Projects set up to care for parts of the northern and western Lake District could soon begin to benefit from the development of an “Instamap” of Cumbria’s most picturesque locations – an idea which is hoped will become a big-hit with users of the social media platform, Instagram.

As part of what’s being described as “a step change” in visitor-giving by Cumbria Tourism, the organisation is working with the Lake District Foundation and the Lake District National Park on a variety of projects designed to encourage donations to be made to projects set up to care for the National Park, from holidaymakers who have enjoyed their stay.

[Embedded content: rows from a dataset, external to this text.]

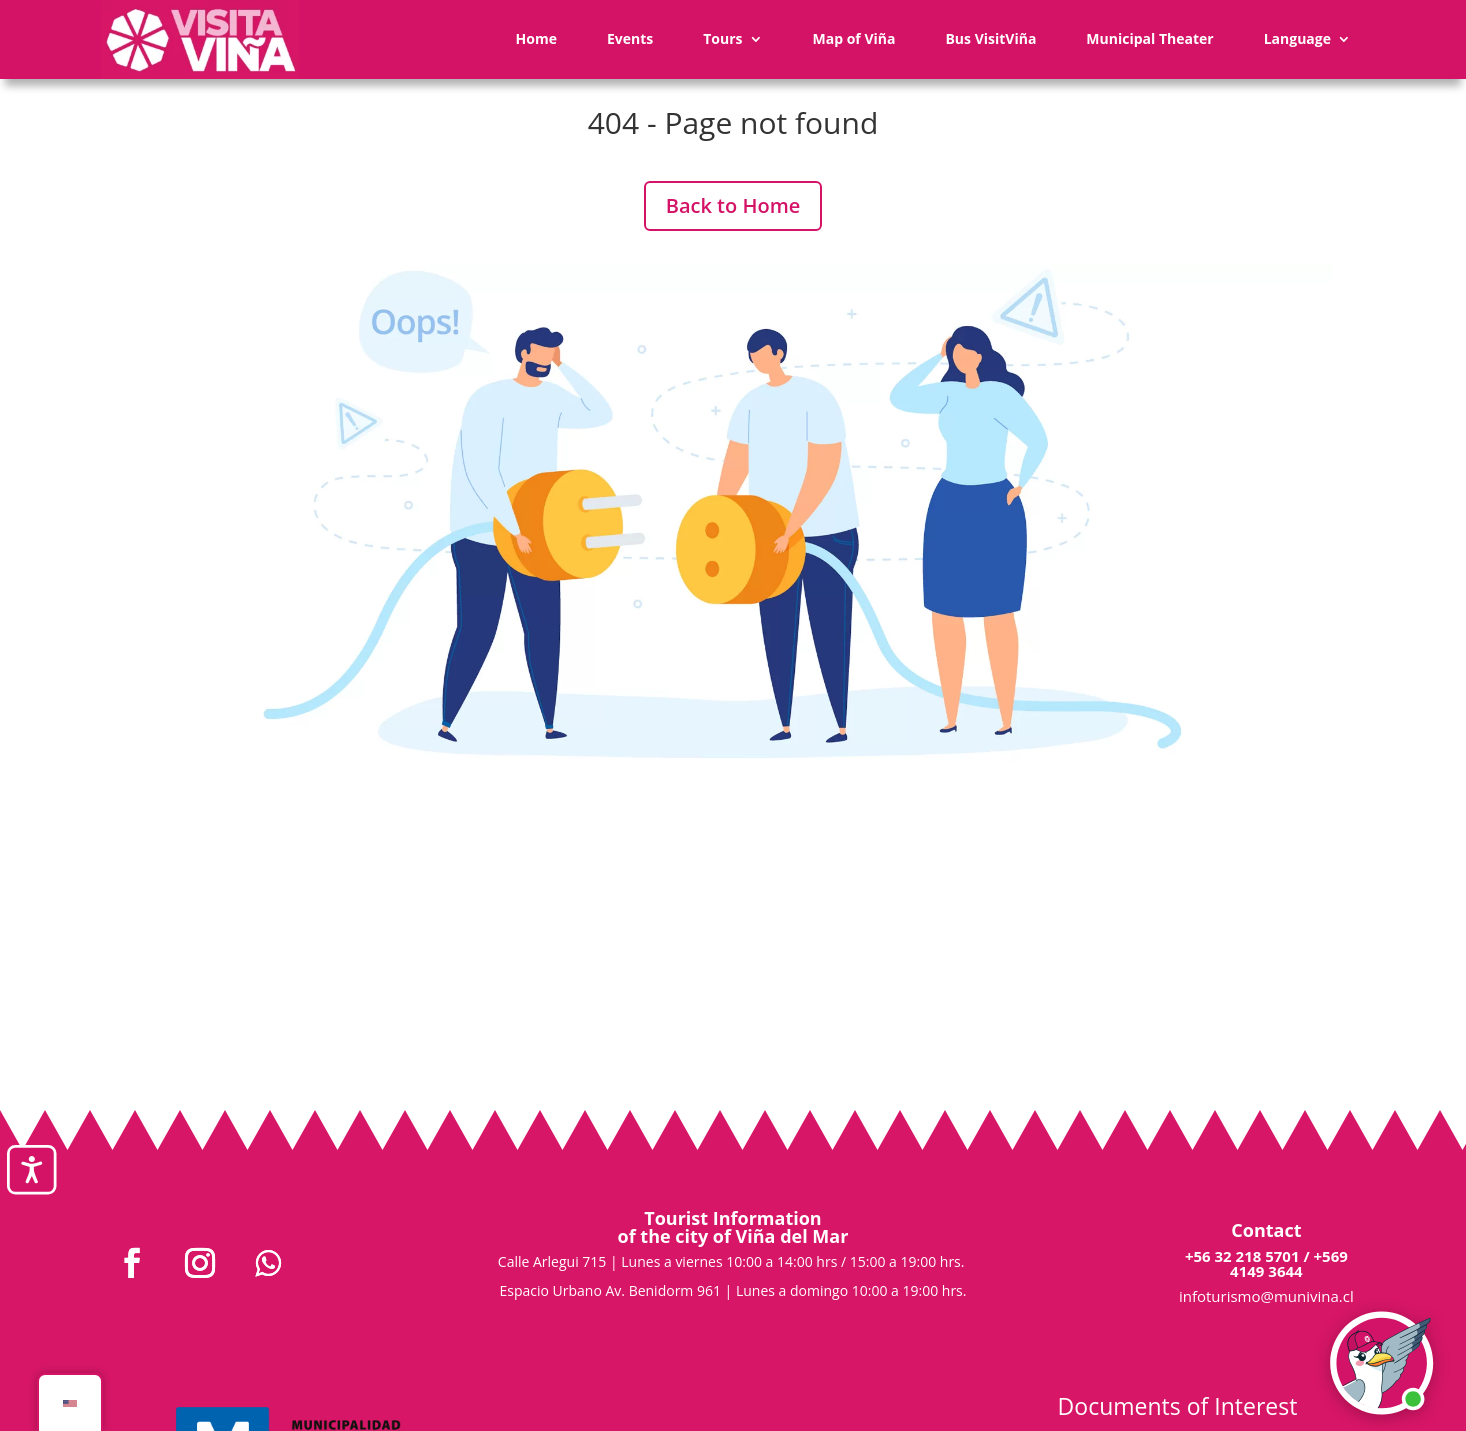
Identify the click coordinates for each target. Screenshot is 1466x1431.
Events (630, 38)
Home (536, 38)
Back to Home (733, 205)
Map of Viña (854, 38)
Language (1297, 38)
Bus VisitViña (990, 38)
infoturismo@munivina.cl (1266, 1296)
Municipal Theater (1149, 38)
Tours (722, 38)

It is hoped that as a result of the inspirational photography hotspots map, important messages will spread further online about how visitor donations form a crucial part of the Lake District’s income stream.

The Lake District Foundation’s Sarah Swindley said: “The national park is free to enjoy, but not free to maintain. Together, we are on a mission to raise awareness of how the giving process is both simple but vital. We are in the early stages of rolling out contactless donation points so those people who do wish to contribute to the national park’s beauty can do so in a more simple and secure way than ever before.

"As we increasingly carry fewer coins, we hope contactless card donation terminals will help this vital income stream to continue, inspired by the stunning views shared online via social media. We’re aiming to have the chosen locations form a “green insta-trail“, which means each place would be accessible by leaving no carbon footprint. Aira Force, Bassenthwaite, Scafell Pike and Blencathra are among many possible inclusions”.

The Instamap leaflets, which are currently in the design stages and likely to be printed ahead of the summer season, will feature a series of recommended places to visit where great memories can be captured and uploaded to social media. Locations being considered for inclusion on the map are all beauty spots which are reachable by using sustainable transport.

Contactless donation boxes were installed at the Keswick and Ullswater Tourist Information Centres in April, where it’s hoped visitors will donate and inspire their followers online to do the same during future visits.

Sarah added: “The natural beauty that we enjoy in can only take care of itself to a certain point. We urge all our visitors to take a few moments to understand that this World Heritage Site only looks the way it does thanks to hard work and commitment.

"We hope that by spreading images of this beauty on social media, more people will be inspired to contribute towards that beauty.”

Plans to create the Instamap were born from the partnership’s involvement in the ‘Rethinking Parks’ programme by NESTA, a global innovation foundation which supports new ideas to tackle 21st century challenges.